1Password review: Does it have any other notable features?
The Watchtower dashboard (in either the main website or the desktop app) tells you which of your passwords are weak, reused or potentially compromised. This is useful information, although 1Password does nothing to help you actually change credentials, beyond providing a direct link to each site.
If you’re using the family package, you can also collect items together into a shared family vault and specify exactly who can access passwords and who can change them. It’s convenient and works well, but it’s annoying that you can’t share credentials with users who aren’t in your family group.
Finally, a unique feature of 1Password is its Travel Mode, which can protect your credentials from snooping authorities. Once you’ve enabled it from the web console, selected items will be completely invisible and inaccessible, so even if you’re required to surrender your phone for inspection, no one will be able to see which sites you frequent or access your accounts.
1Password review: Is it safe?
1Password requires more manual interaction than Dashlane or LastPass, but the software is designed this way for a good reason: it’s to make certain that your personal data can’t get inserted anywhere without your knowledge, and to ensure that you can’t get locked out of your accounts.
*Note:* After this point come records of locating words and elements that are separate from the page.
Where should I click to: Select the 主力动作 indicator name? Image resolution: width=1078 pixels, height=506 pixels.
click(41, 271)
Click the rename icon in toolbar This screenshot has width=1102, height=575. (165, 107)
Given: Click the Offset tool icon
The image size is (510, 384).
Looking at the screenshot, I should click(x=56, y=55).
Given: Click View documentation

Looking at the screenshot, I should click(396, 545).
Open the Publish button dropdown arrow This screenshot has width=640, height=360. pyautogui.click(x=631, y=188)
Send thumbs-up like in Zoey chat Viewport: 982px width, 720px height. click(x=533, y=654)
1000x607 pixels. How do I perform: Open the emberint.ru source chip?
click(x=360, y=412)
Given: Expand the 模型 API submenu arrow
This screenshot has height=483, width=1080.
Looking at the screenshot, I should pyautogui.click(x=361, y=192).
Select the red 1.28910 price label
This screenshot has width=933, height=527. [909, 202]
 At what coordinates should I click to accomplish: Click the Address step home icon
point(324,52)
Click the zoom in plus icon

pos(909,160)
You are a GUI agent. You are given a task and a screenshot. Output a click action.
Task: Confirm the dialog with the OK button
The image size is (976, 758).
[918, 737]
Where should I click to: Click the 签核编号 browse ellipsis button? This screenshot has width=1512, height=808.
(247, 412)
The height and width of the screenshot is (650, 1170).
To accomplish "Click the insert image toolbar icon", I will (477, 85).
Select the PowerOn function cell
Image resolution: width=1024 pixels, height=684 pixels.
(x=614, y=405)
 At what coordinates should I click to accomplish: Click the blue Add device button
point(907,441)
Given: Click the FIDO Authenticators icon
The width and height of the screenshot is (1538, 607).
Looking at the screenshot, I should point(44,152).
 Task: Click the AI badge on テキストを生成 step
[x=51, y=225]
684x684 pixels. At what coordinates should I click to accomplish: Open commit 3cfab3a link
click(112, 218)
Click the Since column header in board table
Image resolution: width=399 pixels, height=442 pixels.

That’s a reassurance you may consider worth a few extra clicks.
Similarly, the need to enter your secret key when registering a new device makes it effectively impossible for any intruder to guess or brute-force their way into your account. For even greater peace of mind, you can configure 1Password to require two-factor authentication before unlocking your stored credentials.
1Password review: Could I get locked out of my account?
Your master password is never transmitted to 1Password’s servers, so if you lose it the publisher can’t help you recover it. There’s also no provision for automatically giving someone else access to your accounts if you’re incapacitated.
Rather, 1Password promotes the distinctly old-school approach of printing out your encryption details, writing down your master password and passing a copy on to a trusted friend. Nothing directly prevents them from abusing this information, but you’ll know right away if they do, as you get a notification whenever your master password is used on a new device.
You’re also covered in the eventuality that 1Password shuts down; the software uses open encryption standards, so as long as you have your secret key and master password you can use third-party tools to recover your stored credentials.
1Password review: Should you buy it?
If you want a password manager that’s as invisible as possible, 1Password isn’t it. You’ll get on better with LastPass for a similar price, or even Bitwarden’s free offering. It also feels slightly short on features when compared to Dashlane, since it offers only limited sharing of credentials and no VPN.
However, 1Password really goes the extra mile to safeguard your credentials, the Travel Mode provides additional reassurance for frequent flyers, and you can run it on just about anything. That makes several good reasons why you might choose this password manager to keep your online identities safe.